WRITTEN REQUEST: Could you output, word for word, the lines of the listing that begin at the line containing "You are a computer-use" and run through the end of the listing? Leave the pictures out of your answer.

-*-

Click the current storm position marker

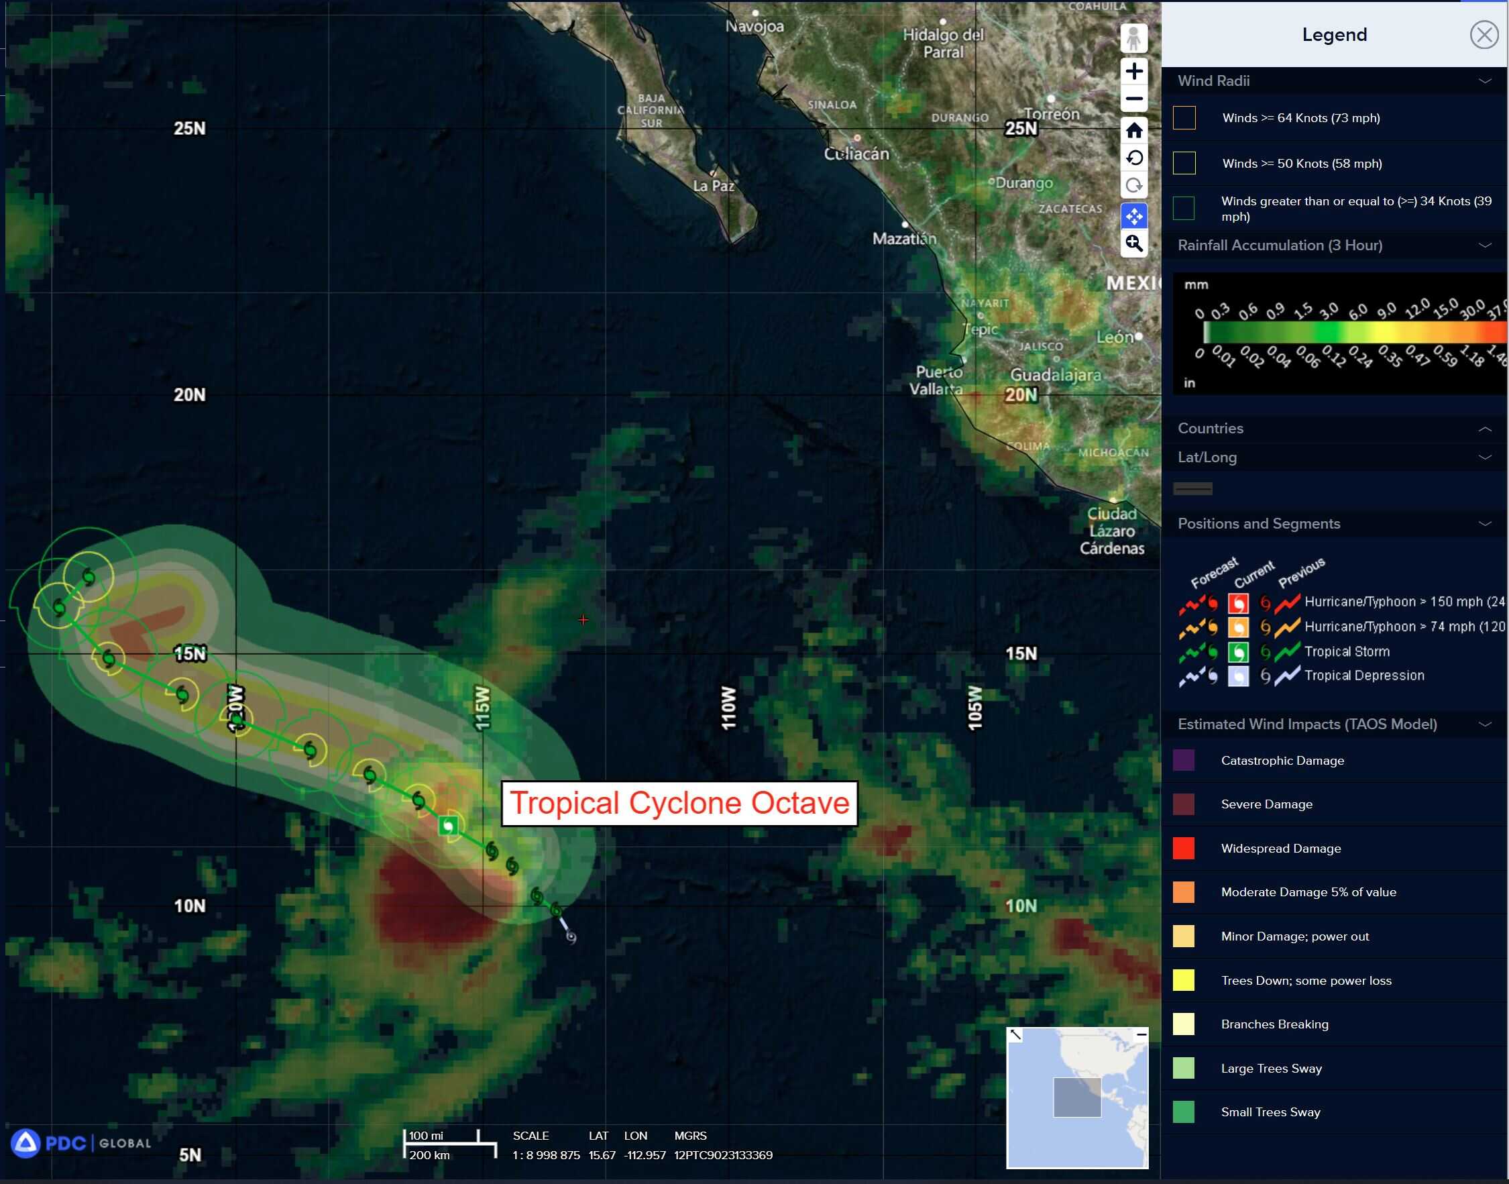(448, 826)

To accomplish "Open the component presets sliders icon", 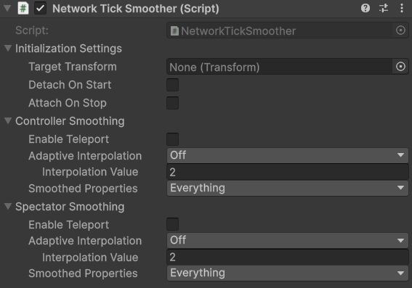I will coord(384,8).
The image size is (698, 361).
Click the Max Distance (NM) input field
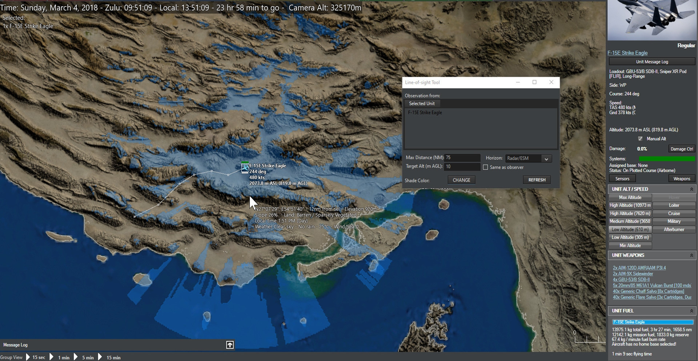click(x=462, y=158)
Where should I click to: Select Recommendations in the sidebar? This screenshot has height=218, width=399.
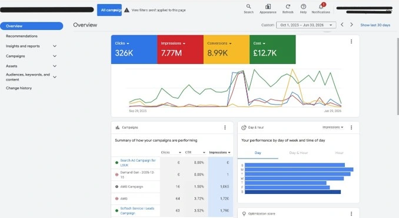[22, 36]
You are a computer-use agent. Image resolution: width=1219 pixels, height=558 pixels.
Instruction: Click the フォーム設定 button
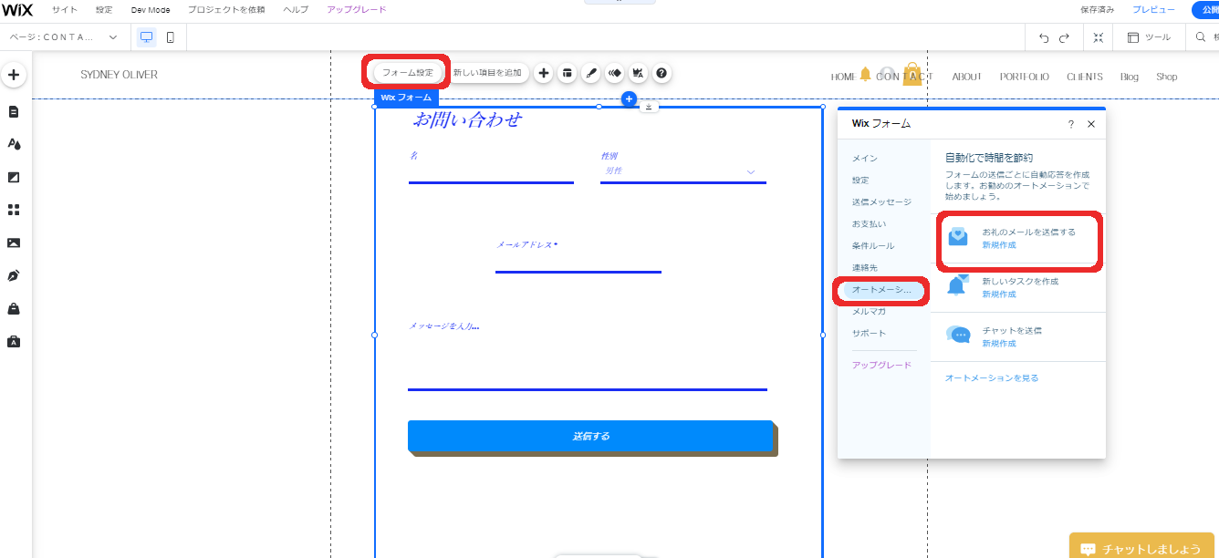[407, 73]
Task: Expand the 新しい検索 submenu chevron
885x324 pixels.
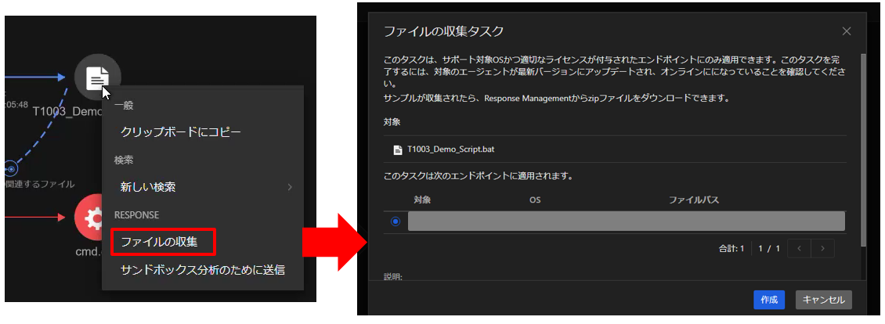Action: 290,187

-*-

EXPECTED ANSWER:
You are a computer-use agent. Image resolution: width=1219 pixels, height=558 pixels.
Instruction: Click the フォーム設定 button
[407, 73]
Task: Expand the 新しい検索 submenu chevron
885x324 pixels.
Action: 290,187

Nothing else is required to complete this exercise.